The next category would be regulatory specificity. These are those queries that apply to regulatory mandates. Establishing whether a pressure sore or catheter-associated urinary tract infection (CAUTI) was present on admission or represents a hospital-acquired condition (HAC) are prime examples. Regulatory queries may also apply to readmissions, clarifying if a particular case falls within a readmission category. Differentiating the patient with end-stage renal disease and volume overload from a case of acute heart failure falls into this model. While regulatory queries may have a fiscal impact, their primary goal is to aid in assessing the quality of care.
If a query doesn’t fit into one of the prior categories, it is then evaluated for clinical specificity (perhaps better termed “clinical impact”). This is the most difficult category to evaluate as there are no standards or metrics to guide us. We all know that in many ways the coding system is flawed; things that physicians think make significant impacts upon patient care (such as the presence of paroxysmal atrial fibrillation with the use of anticoagulants or antiplatelet agents) do not “count” as a CC/MCC. Trying to explain this dichotomy to a clinician is difficult. While one might try to review the CMS methodology for determining CC/MCCs with them, most providers have neither the time nor the inclination to learn.
This is where the education and experience of the CDI specialist comes in. When appropriately supported by a physician advisor, there is no better person on the administrative side of medicine to determine what further documentation adds to the description of the case and what simply doesn’t matter. “What matters” is, of course, often a difficult call. As an emergency department (ED) physician, I look at the chart as a note for the next provider to read. If the patient bounces back to the ED tomorrow, will the next doc know what I was thinking and why I did what I did? Anything more is superfluous. If additional specificity is possible but won’t make a difference to the next clinician who reads the chart, it’s hard to justify sticking another query in the provider’s workflow unless we’re simply trying to inflate our numbers.

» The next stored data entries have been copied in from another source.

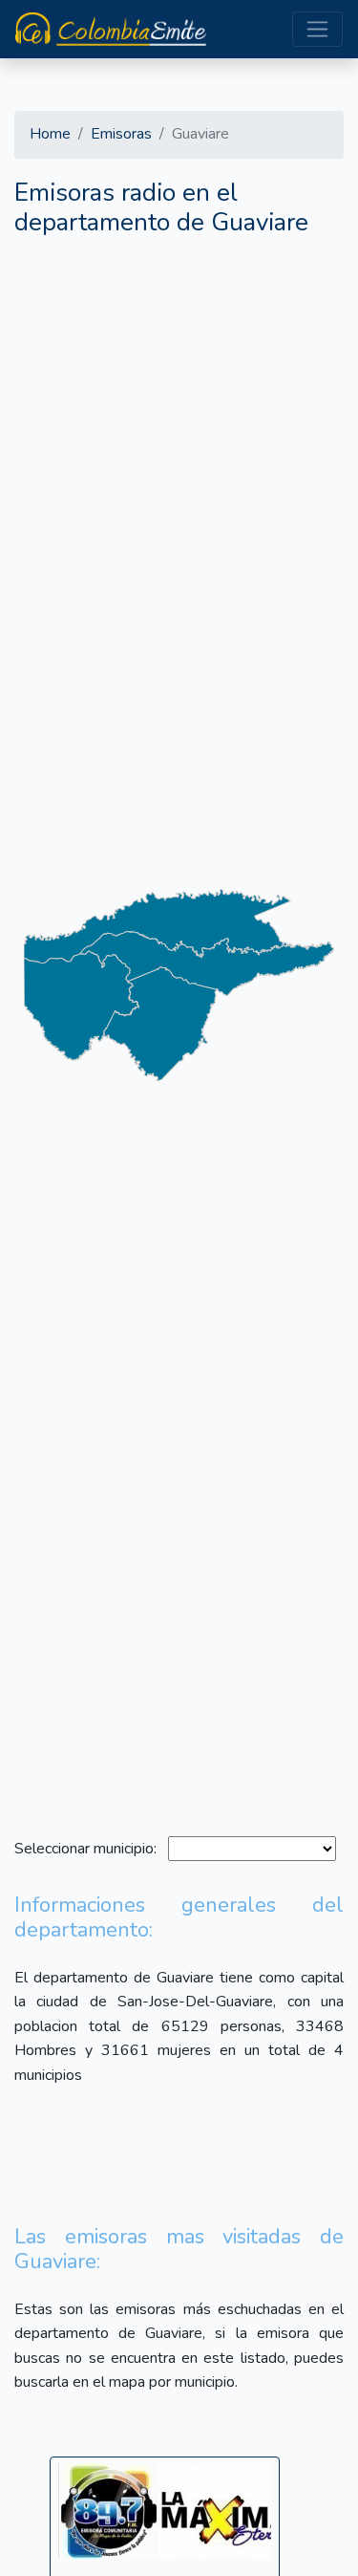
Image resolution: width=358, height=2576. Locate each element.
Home (50, 133)
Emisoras (121, 133)
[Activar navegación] (317, 29)
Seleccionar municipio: (89, 1848)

These three categories still cast a wide net and encompass an expansive range of query opportunities. But perhaps applying this thought process as a test before sending a query for diagnostic specificity may eliminate some of the more granular queries which have no impact outside of productivity metrics. Just because we can be more specific, doesn’t mean we always should.
Public confession complete. Teresa, I stand—well, since I’m typing, I sit—corrected. Thanks.